Below this line is a listing that includes pictures. Copy exactly, and only, the lines from the one containing "Task: Delete the Yes dropdown option" through the one containing "Given: Open the green 查看教程 tutorial link"; the pictures do not go in the copy.

Supplied records: Begin

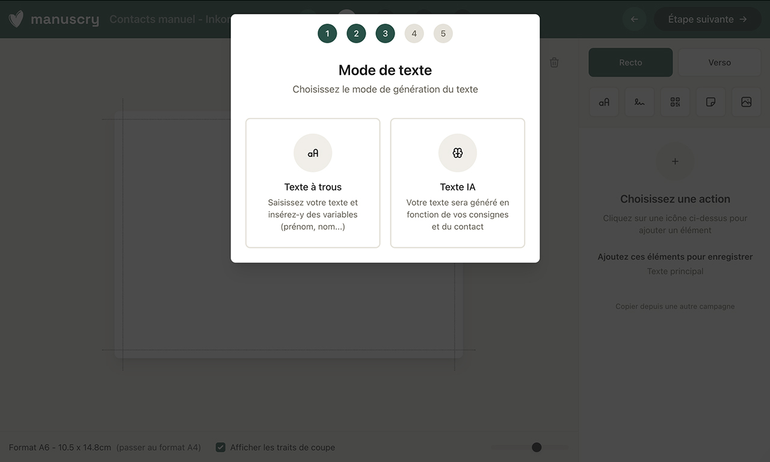Toggle the Afficher les traits de coupe checkbox
Viewport: 770px width, 462px height.
221,448

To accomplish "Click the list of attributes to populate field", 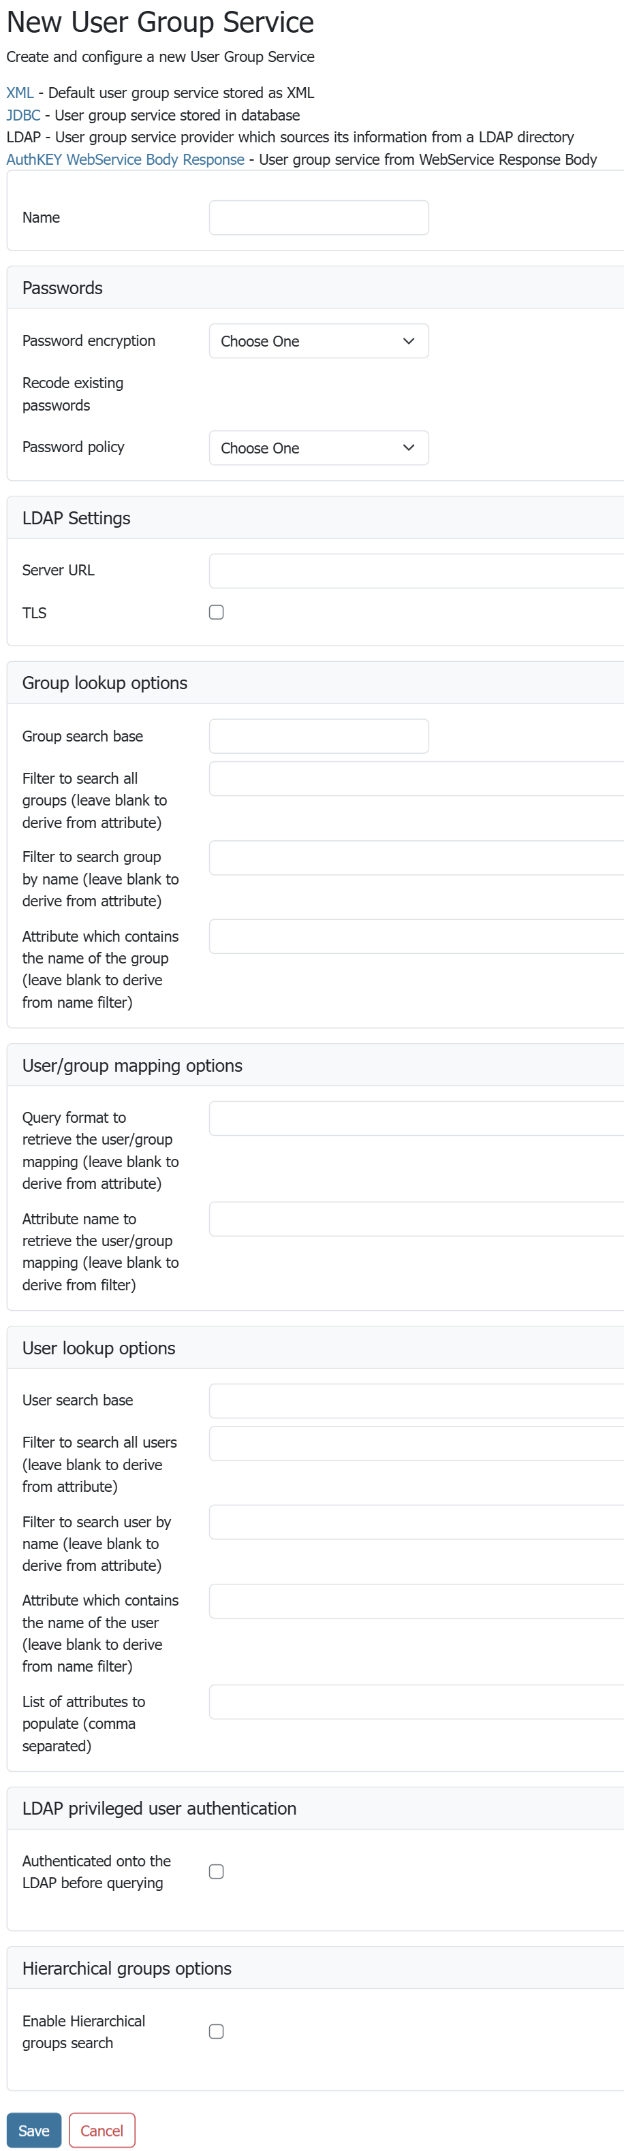I will [416, 1703].

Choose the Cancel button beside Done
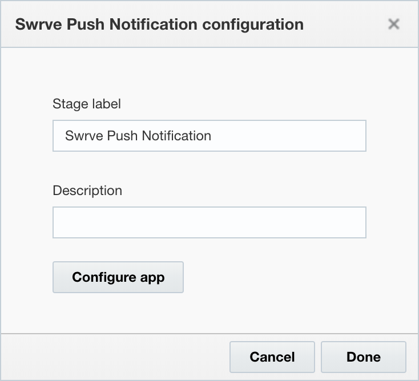click(272, 357)
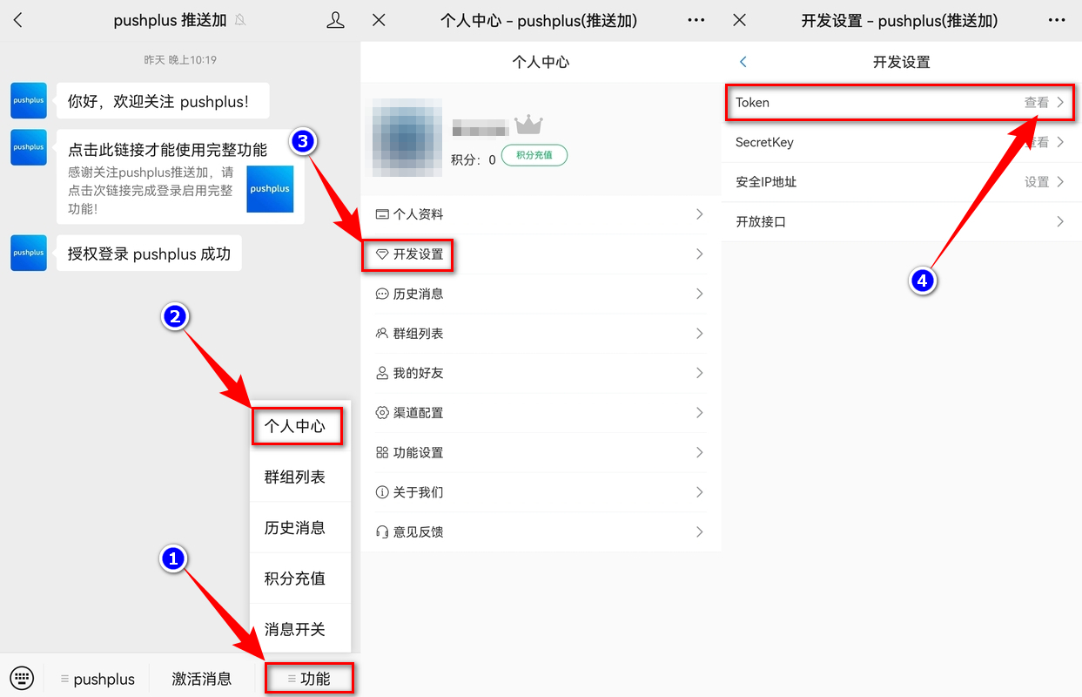Click the gear icon beside 渠道配置

383,412
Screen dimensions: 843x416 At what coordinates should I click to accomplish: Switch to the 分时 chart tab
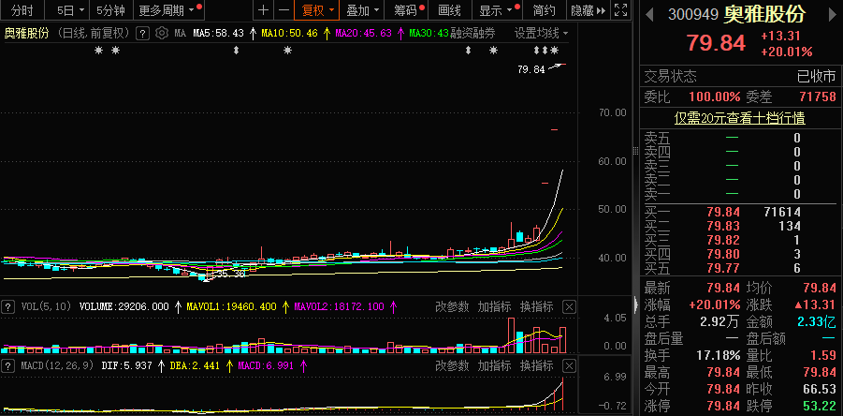pos(21,10)
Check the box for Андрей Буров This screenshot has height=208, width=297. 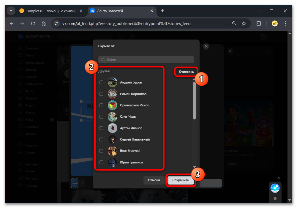click(x=101, y=82)
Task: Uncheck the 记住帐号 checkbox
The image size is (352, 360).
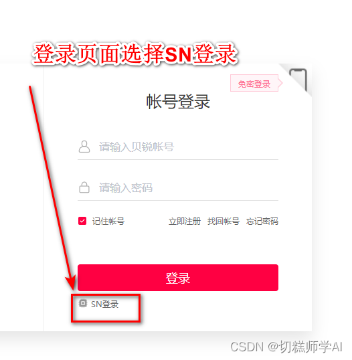Action: tap(82, 221)
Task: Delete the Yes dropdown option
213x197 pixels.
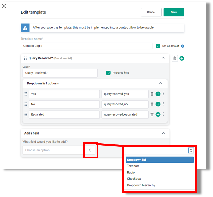Action: pyautogui.click(x=152, y=94)
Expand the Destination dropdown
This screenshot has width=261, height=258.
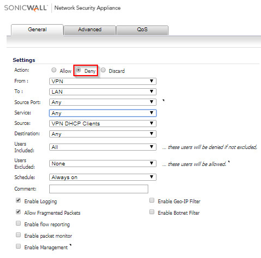pyautogui.click(x=103, y=134)
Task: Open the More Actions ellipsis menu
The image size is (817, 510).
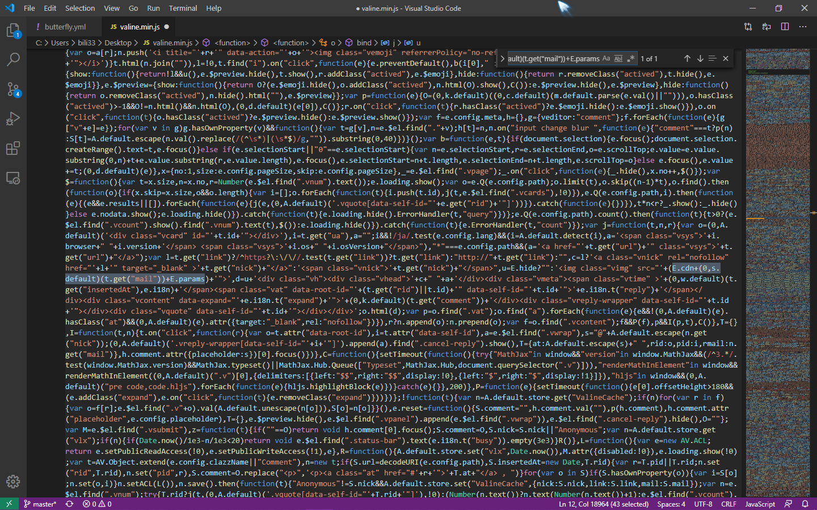Action: (802, 27)
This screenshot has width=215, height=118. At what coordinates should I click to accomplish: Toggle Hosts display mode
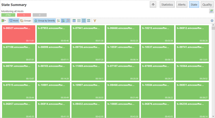coord(14,21)
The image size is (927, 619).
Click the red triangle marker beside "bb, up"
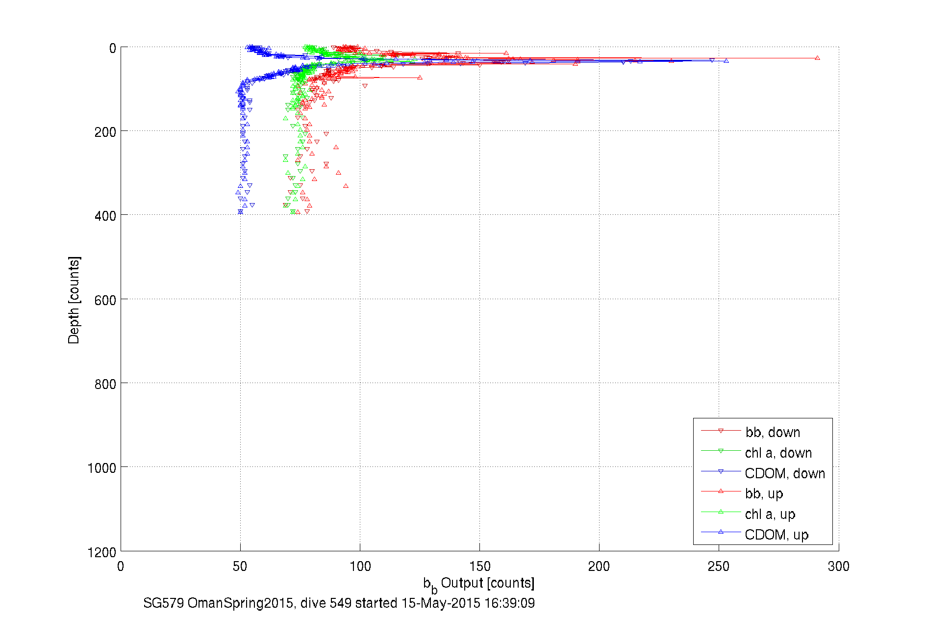point(721,491)
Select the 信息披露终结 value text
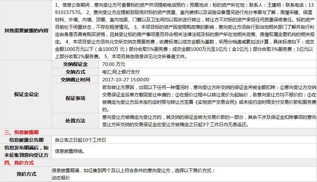This screenshot has width=317, height=182. tap(70, 151)
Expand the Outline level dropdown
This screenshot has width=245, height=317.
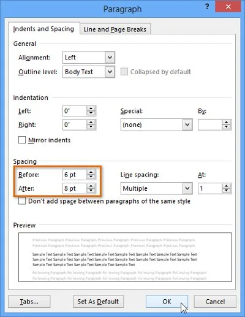[x=110, y=72]
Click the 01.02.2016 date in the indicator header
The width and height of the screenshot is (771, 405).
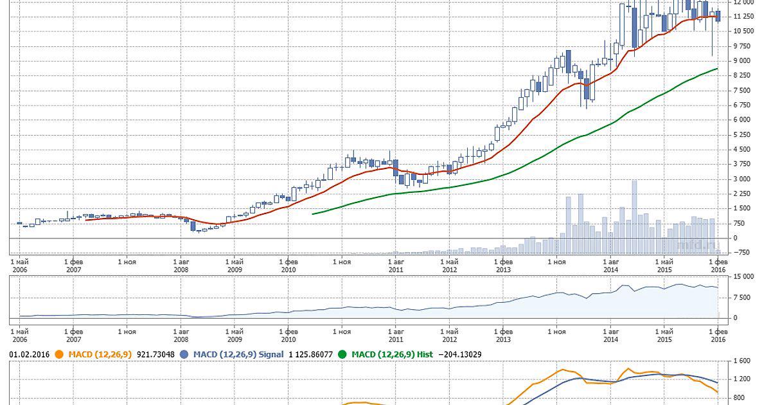pos(30,354)
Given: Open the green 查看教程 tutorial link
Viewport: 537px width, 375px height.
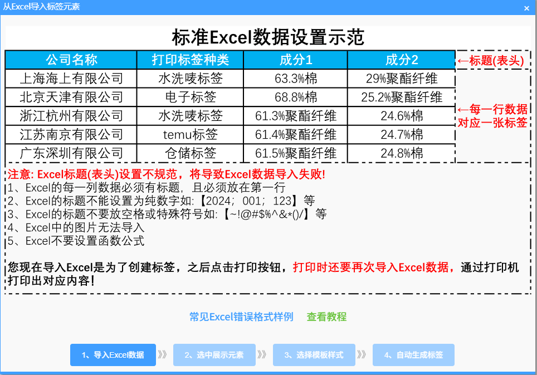Looking at the screenshot, I should pyautogui.click(x=326, y=317).
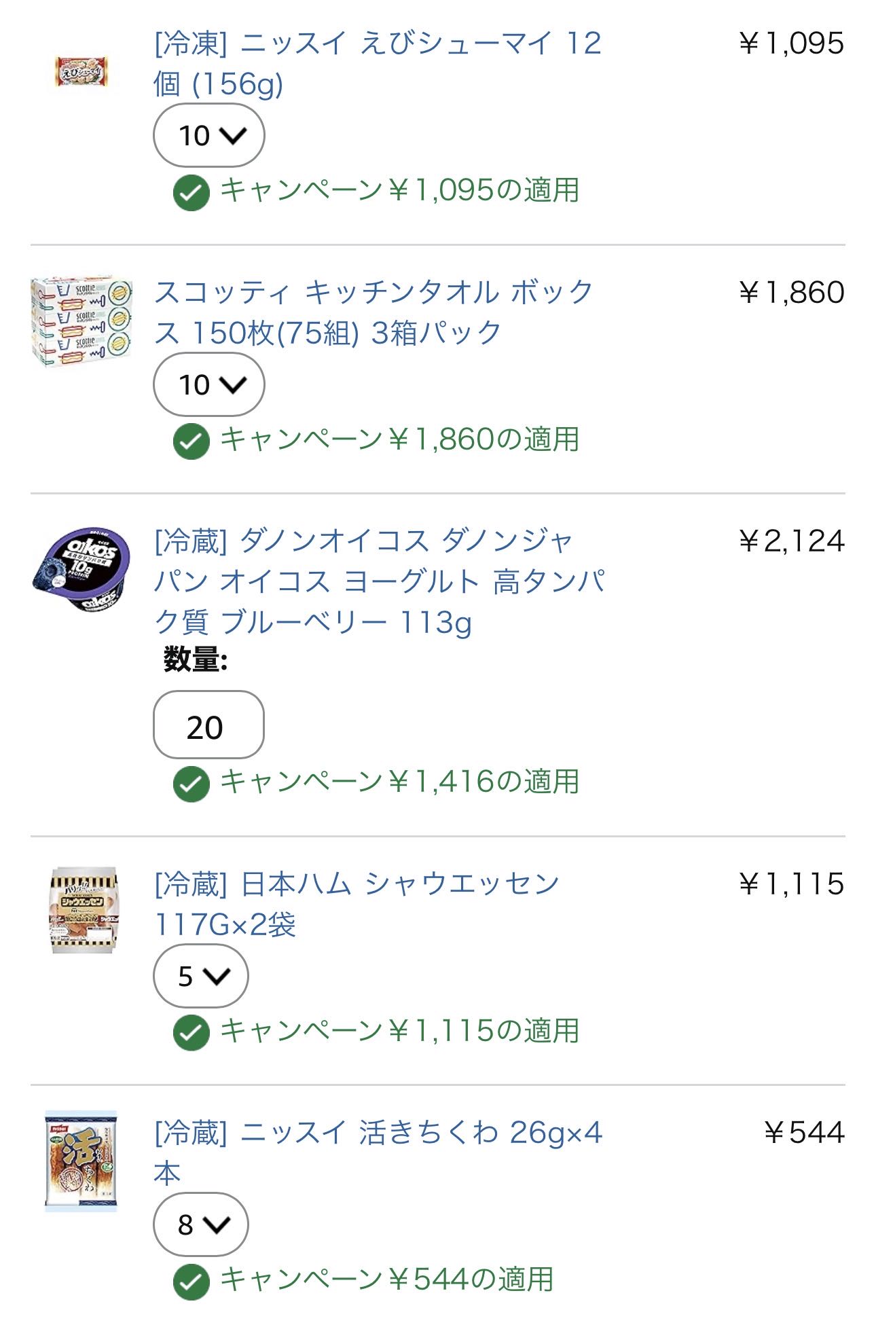Click the green checkmark for ¥1,115 campaign
This screenshot has width=876, height=1327.
(x=191, y=1033)
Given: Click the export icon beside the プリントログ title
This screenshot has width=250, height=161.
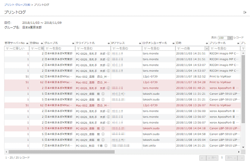Looking at the screenshot, I should tap(244, 13).
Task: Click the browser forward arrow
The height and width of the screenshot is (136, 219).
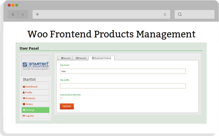Action: click(x=23, y=14)
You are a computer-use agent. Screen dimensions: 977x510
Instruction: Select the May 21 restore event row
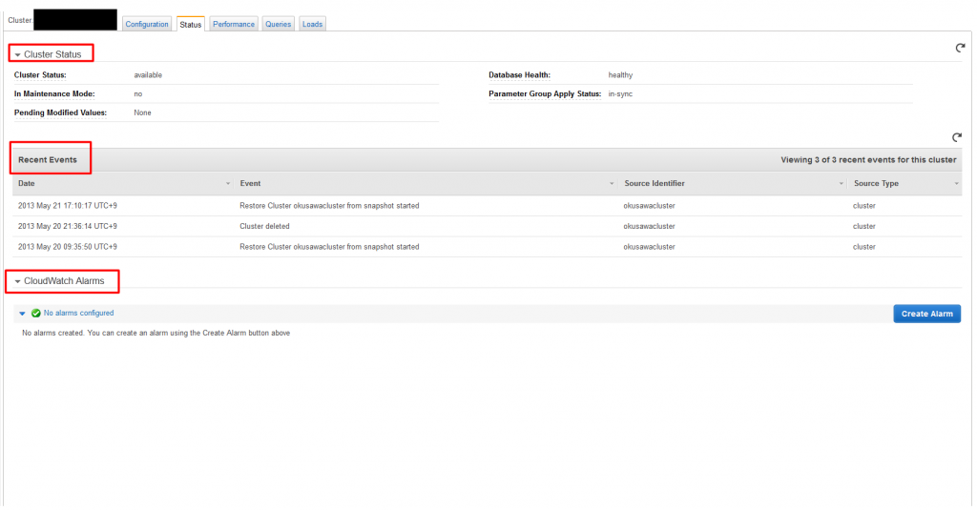(488, 206)

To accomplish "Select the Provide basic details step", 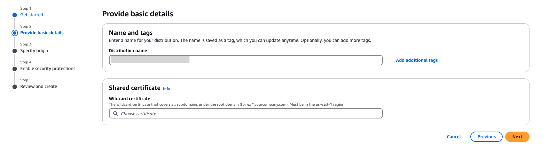I will click(42, 33).
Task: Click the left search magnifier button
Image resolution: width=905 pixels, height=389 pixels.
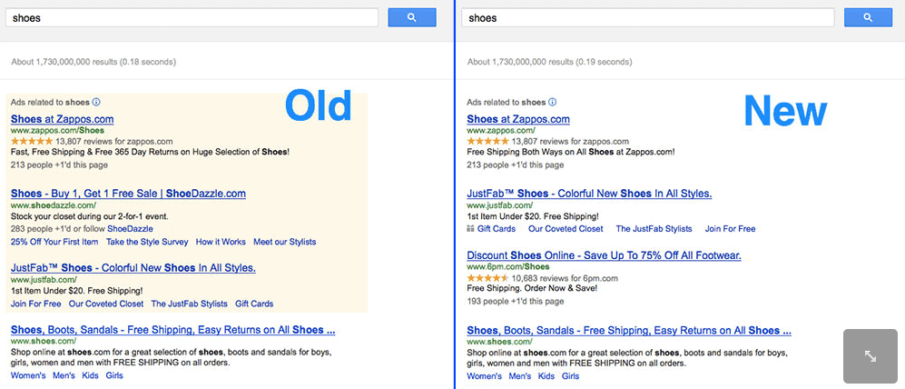Action: 411,18
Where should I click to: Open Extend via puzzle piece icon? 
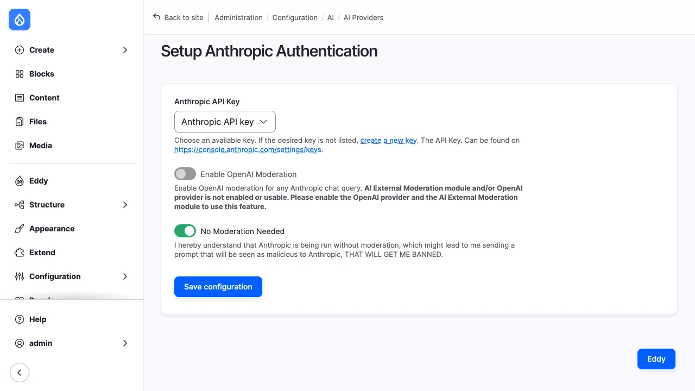click(x=20, y=253)
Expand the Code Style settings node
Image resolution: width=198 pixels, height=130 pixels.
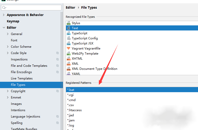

Supplied records: End

Answer to the exercise:
Task: Delete the Yes dropdown option
213x197 pixels.
Action: pyautogui.click(x=152, y=94)
Expand the Destination dropdown
This screenshot has width=261, height=258.
pyautogui.click(x=103, y=134)
Task: Open the More Actions ellipsis menu
The image size is (817, 510).
Action: (802, 27)
This screenshot has width=215, height=118. At what coordinates should I click to accomplish: Toggle Hosts display mode
coord(14,21)
The image size is (927, 619).
Click the red triangle marker beside "bb, up"
point(721,491)
Select the 信息披露终结 value text
This screenshot has width=317, height=182. tap(70, 151)
Expand the Outline level dropdown
This screenshot has width=245, height=317.
[x=110, y=72]
Click the 01.02.2016 date in the indicator header
The width and height of the screenshot is (771, 405).
pos(30,354)
Given: Open the green 查看教程 tutorial link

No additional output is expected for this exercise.